Development and optimization of SpepToxPred.
(A) Systematic framework for feature engineering and model optimization. Upper panel: Integration of 20 sequence encoding descriptors (light yellow box) and 9 machine learning algorithms (light blue box). Middle panel: Performance evaluation of individual algorithms with their optimal feature combinations through 10-fold cross-validation, ranked by Matthews Correlation Coefficient (MCC). Lower panel: Weight optimization results for ensemble models, showing the top 5 configurations with different algorithm combinations. SpepToxPred (Model 1) achieved optimal performance with weights distributed across RF (0.3), LGBM (0.1), XGB (0.2), KNN (0.2), and LR (0.2). Full spelling of the abbreviations of the features and algorithms are listed in Section 4.2.4. (B) Comprehensive performance comparison of SpepToxPred with 17 existing toxicity prediction tools on the independent test set. The evaluation metrics include true positives (TP), false positives (FP), true negatives (TN), false negatives (FN), accuracy, recall (sensitivity), precision, specificity, F1 score, and MCC. SpepToxPred and Models 2-5 represent the top five ensemble configurations from the optimization framework.
Fig 5.
Electronic tongue analysis reveals concentration-dependent taste profiles of TastePepAI-generated peptides.

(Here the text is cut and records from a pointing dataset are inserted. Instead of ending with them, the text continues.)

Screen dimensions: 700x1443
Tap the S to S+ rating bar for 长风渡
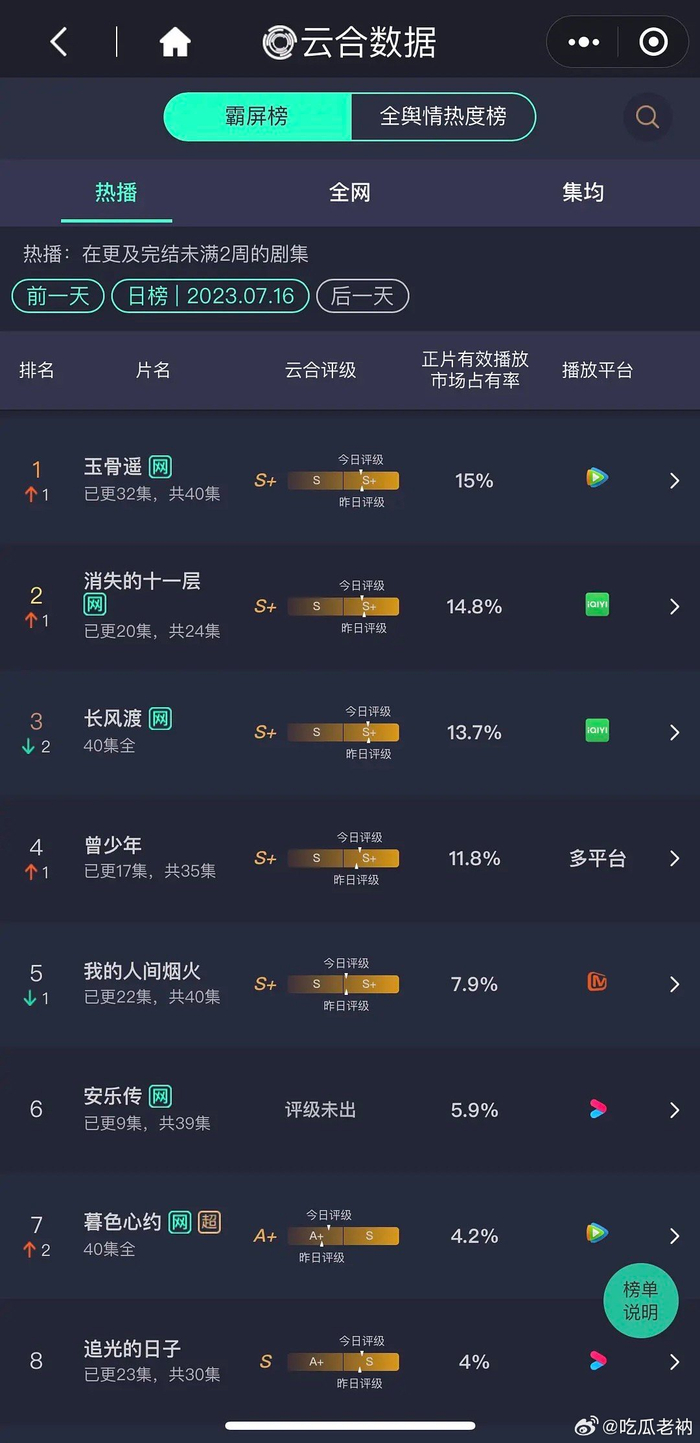[x=344, y=732]
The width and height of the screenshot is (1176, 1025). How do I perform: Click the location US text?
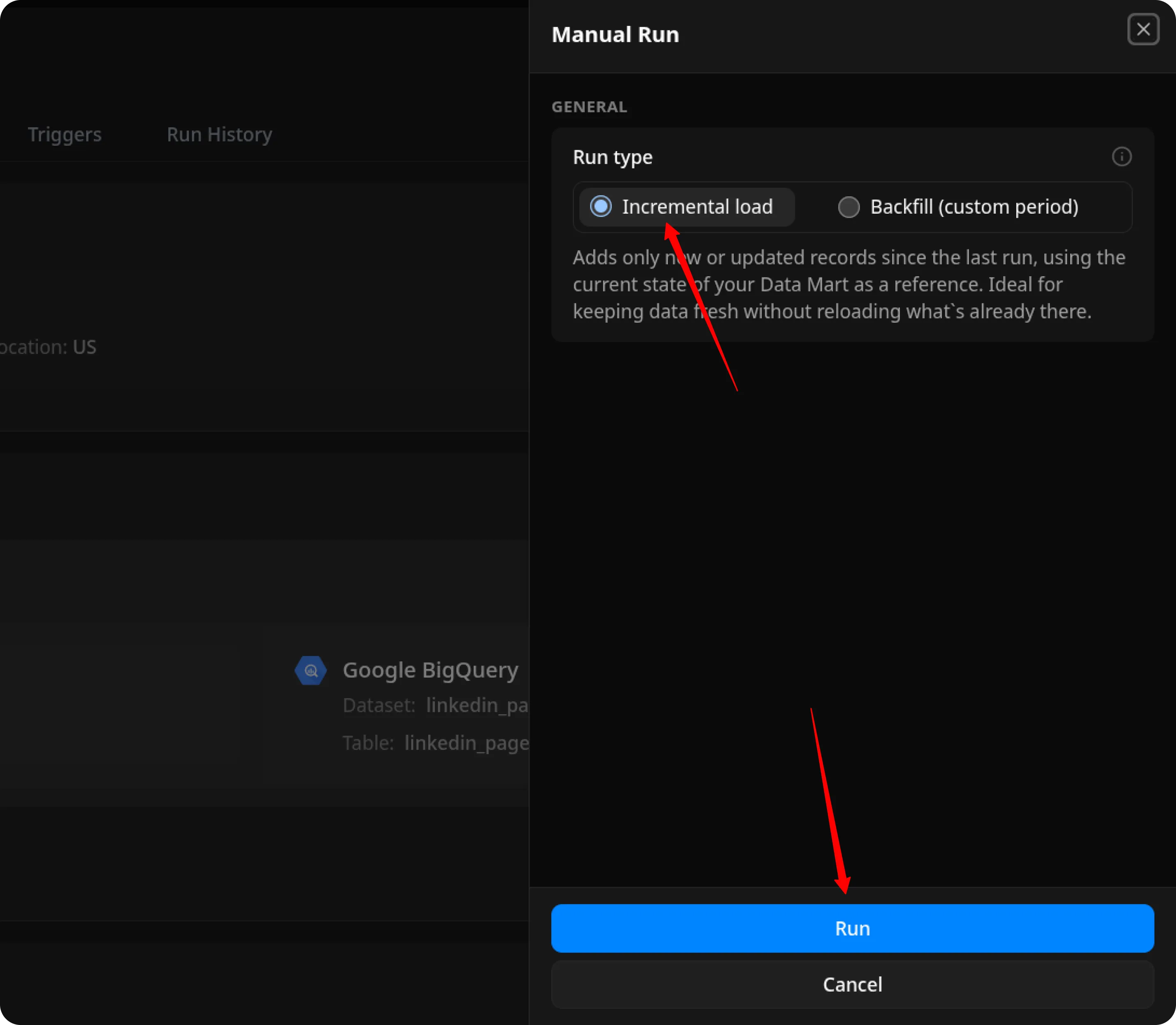pyautogui.click(x=84, y=347)
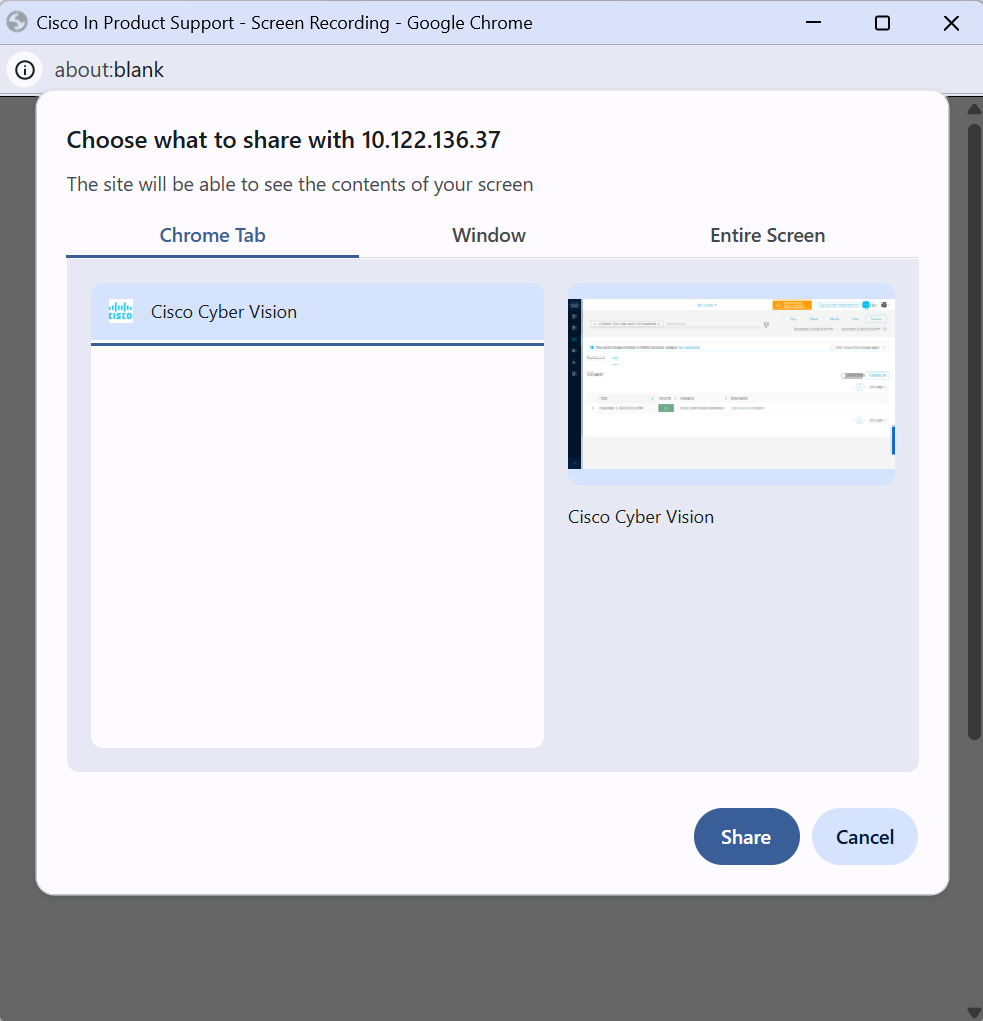Image resolution: width=983 pixels, height=1021 pixels.
Task: Click the scrollbar down arrow
Action: coord(974,1011)
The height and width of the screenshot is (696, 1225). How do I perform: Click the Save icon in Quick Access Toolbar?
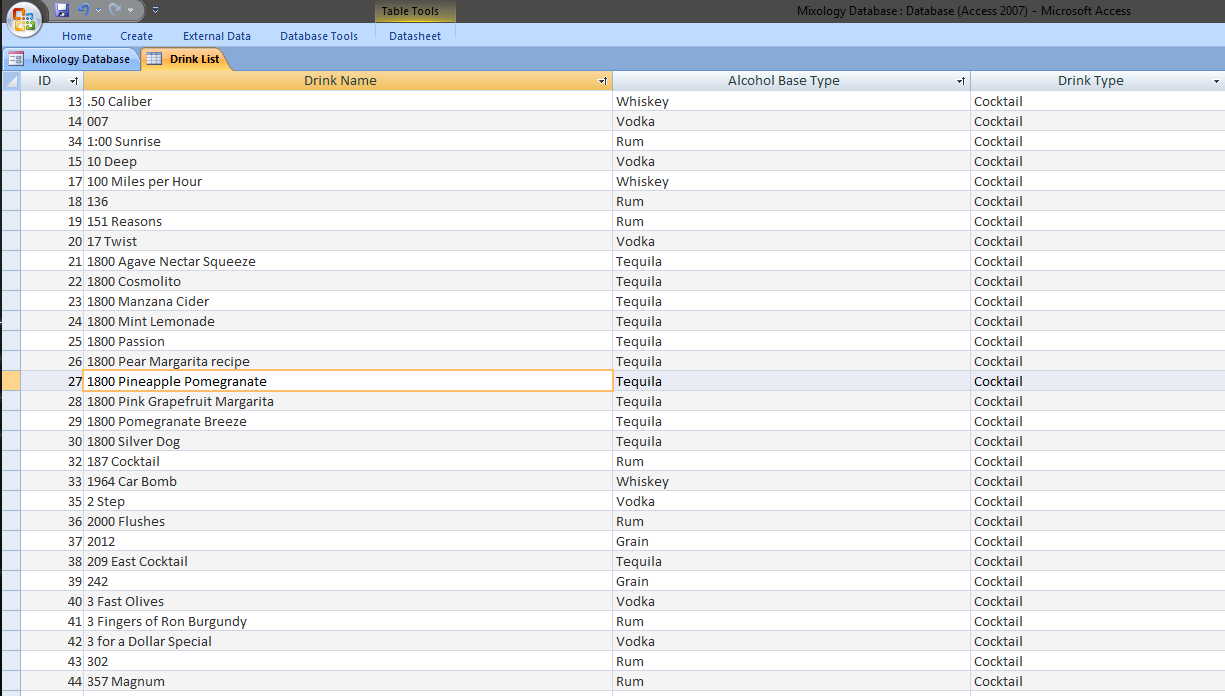click(x=62, y=10)
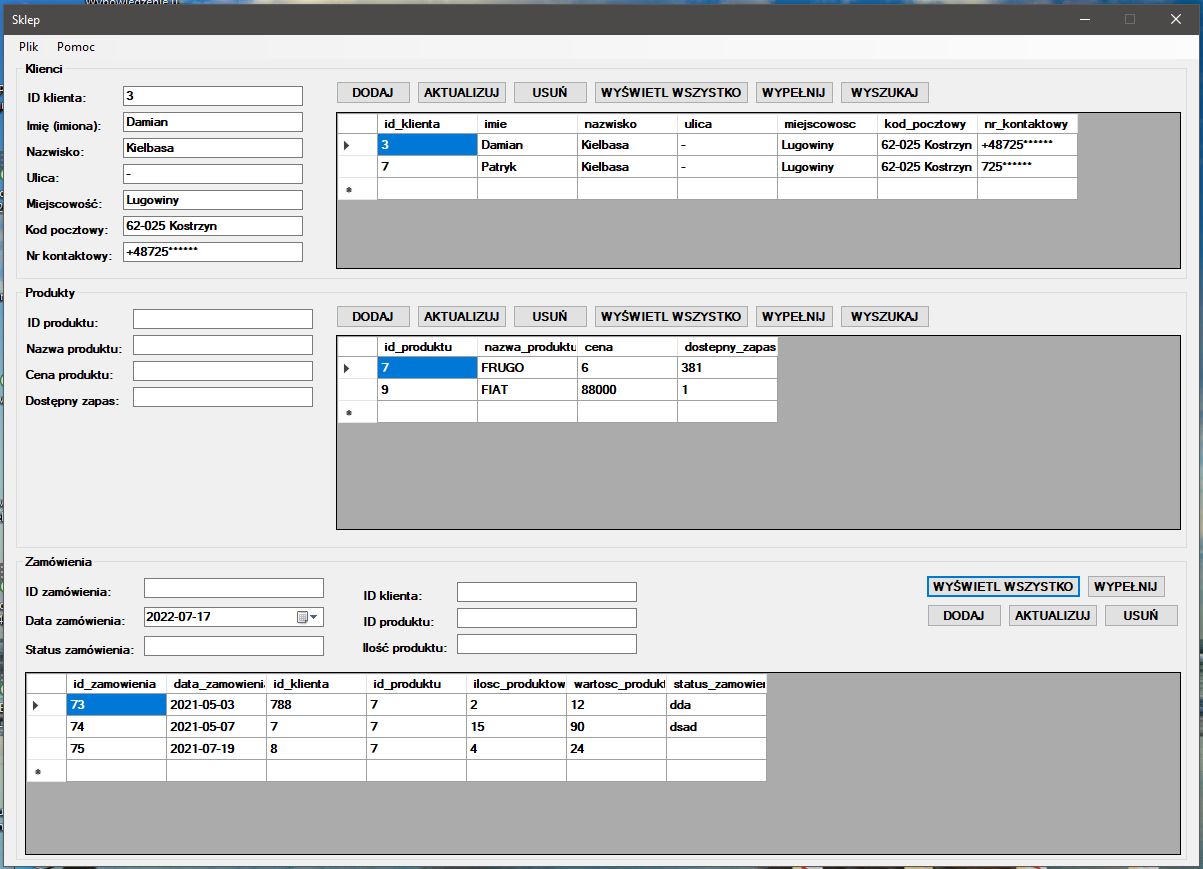Click DODAJ button in Zamówienia section
The height and width of the screenshot is (869, 1203).
[964, 616]
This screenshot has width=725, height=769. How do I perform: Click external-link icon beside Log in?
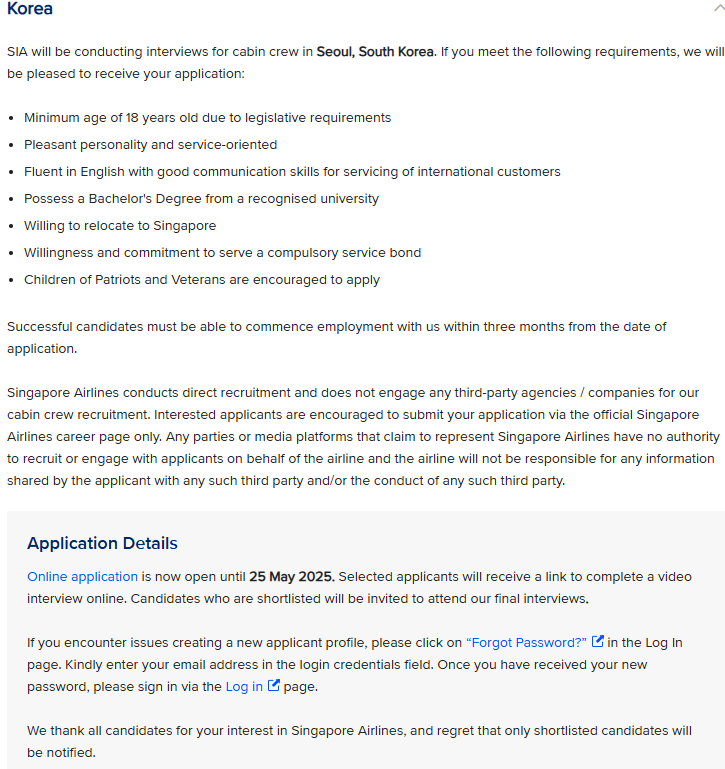(274, 686)
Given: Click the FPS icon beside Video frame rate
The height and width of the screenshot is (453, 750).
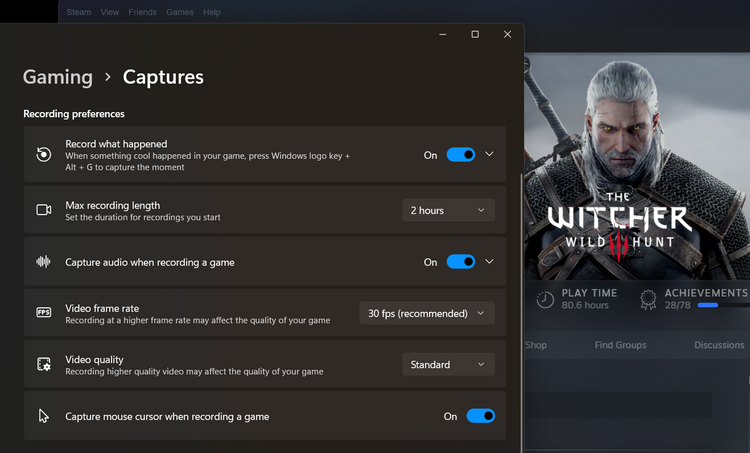Looking at the screenshot, I should click(x=44, y=312).
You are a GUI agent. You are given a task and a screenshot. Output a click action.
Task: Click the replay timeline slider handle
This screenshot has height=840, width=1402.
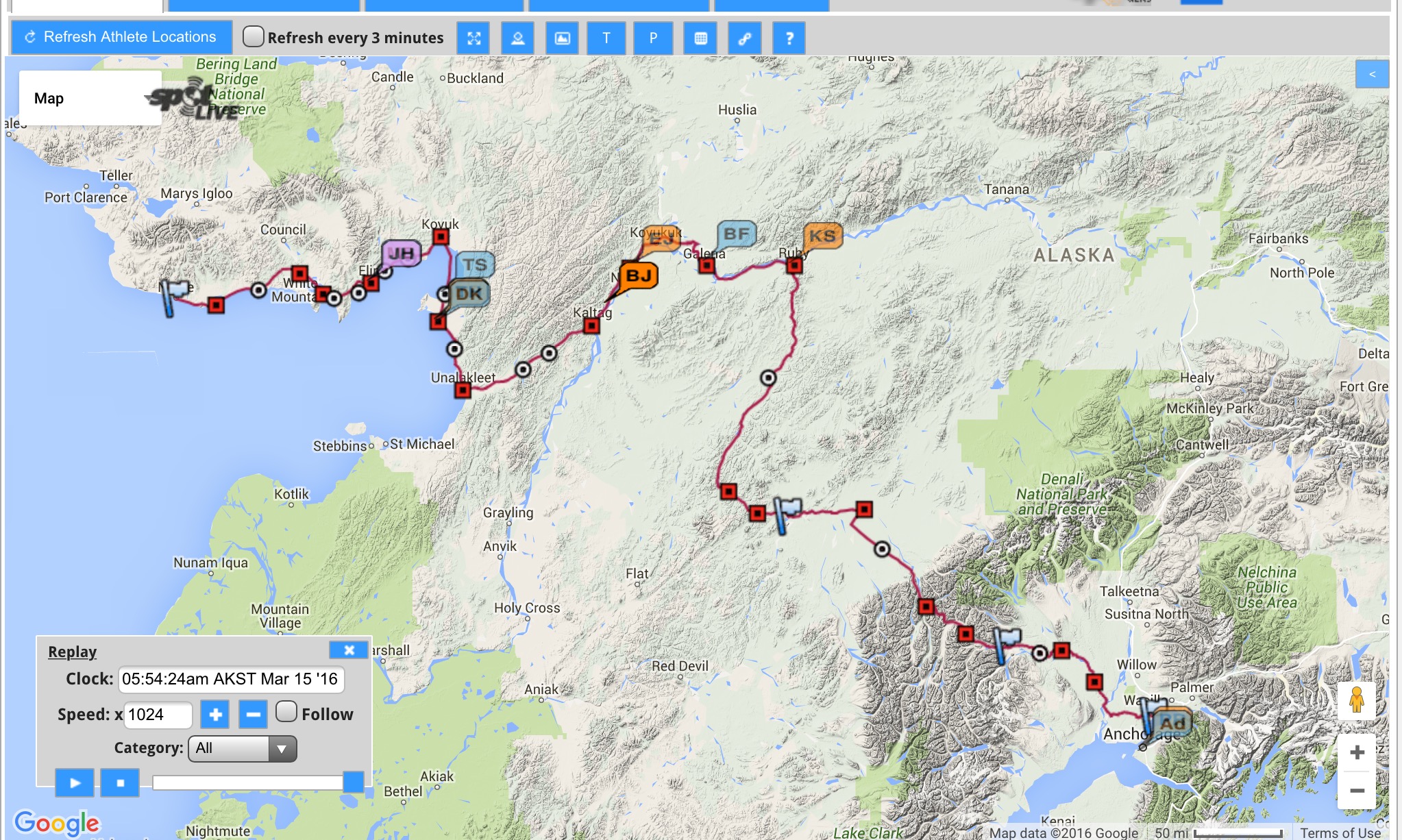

Taste characteristics of 73 peptides at two concentrations (0.1 mg/mL and 1 mg/mL). The intensity of each taste modality (sour, sweet, bitter, salty, and umami) is represented by colored dots, where the size reflects the quartile distribution of positive taste scores: large filled dots (75th-100th percentile), medium filled dots (50th-75th percentile), small filled dots (25th-50th percentile), and tiny dots (0-25th percentile). Large empty circles indicate undetected taste responses. At 0.1 mg/mL concentration, all peptides exhibited sweet and umami characteristics, whereas at 1 mg/mL concentration, a universal salty response was observed across all samples.
Fig 6.
Development and deployment of integrated open-access platforms for taste peptide research.
(A) Logo and landing page of TastePepMap, a comprehensive database for taste peptides. (B) User interface of TastePepMap. (C) Logo and entry page of TastePepAI. (D) User interface of TastePepAI. (E) Logo and entry page of SpepToxPred, a tool for AI-driven peptide toxicity prediction. (F) User interface of SpepToxPred.